Pyeongtaek has long been rich in agriCultural products because it has a wide field called Sosatdeul, which has become an important background for Pyeongtaek Nongak.
In addition, Cheongnyongsa Temple near Pyeongtaek became the base of Sadangpae early on, and their nongak developed greatly at the end of the Joseon Dynasty. Therefore, Pyeongtaek Nongak is both a dure nongak and a geolippae nongak (the work of the masses playing gong and begging each other).
The instruments used in nongak include kkwaenggwari, gong, drum, bucku, family register, and trumpet.
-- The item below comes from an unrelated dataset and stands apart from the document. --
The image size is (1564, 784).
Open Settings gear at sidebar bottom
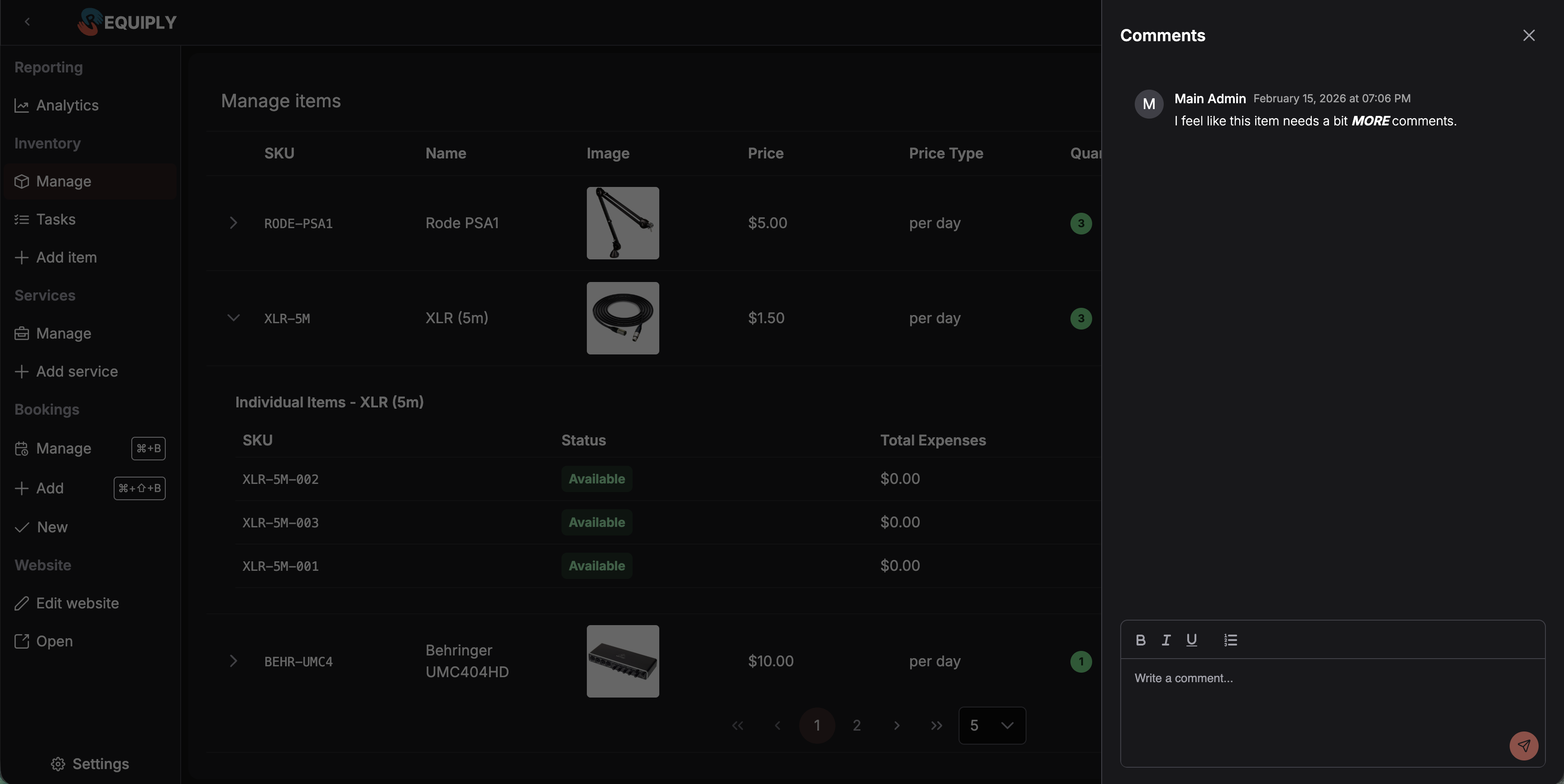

The formation consists of Yeonggi-su, Nonggi-su, Naepal-su, Hojeok-su, Sangsoe, Buyeo, Sangjang-gu, Sangjang-gu, Sangjang-gu, Bubu, Jongbu, Jongbu-gu, Jongbu, Chilmu-dong, Chilmu-dong, Jungae, and Yangban.
Nongak players wear costumes worn by military graduates in the past, wear colored bands on top of them, and wear a hat or cone hat on their heads. In terms of musical instruments, the gongs and drums are smaller than other regions, and there is no distinction between Sogo and Beopgo.
The cover of the melody is clear, and the presence of songgut is also unique. In addition, Gilgunakchilchae is a genre only seen in Gyeonggi Nongak, and Gilgunakchilchae in Pyeongtaek Nongak is distinguished from other regions.
Pyeongtaek Nongak is a high-quality nongak that is based on the simple tradition of dure nongak, but is composed of a combination of professional performances by namsadangpae entertainers who are highly performing, and Mudong Nori (a child dancing on an adult's wooden horse) was developed in particular.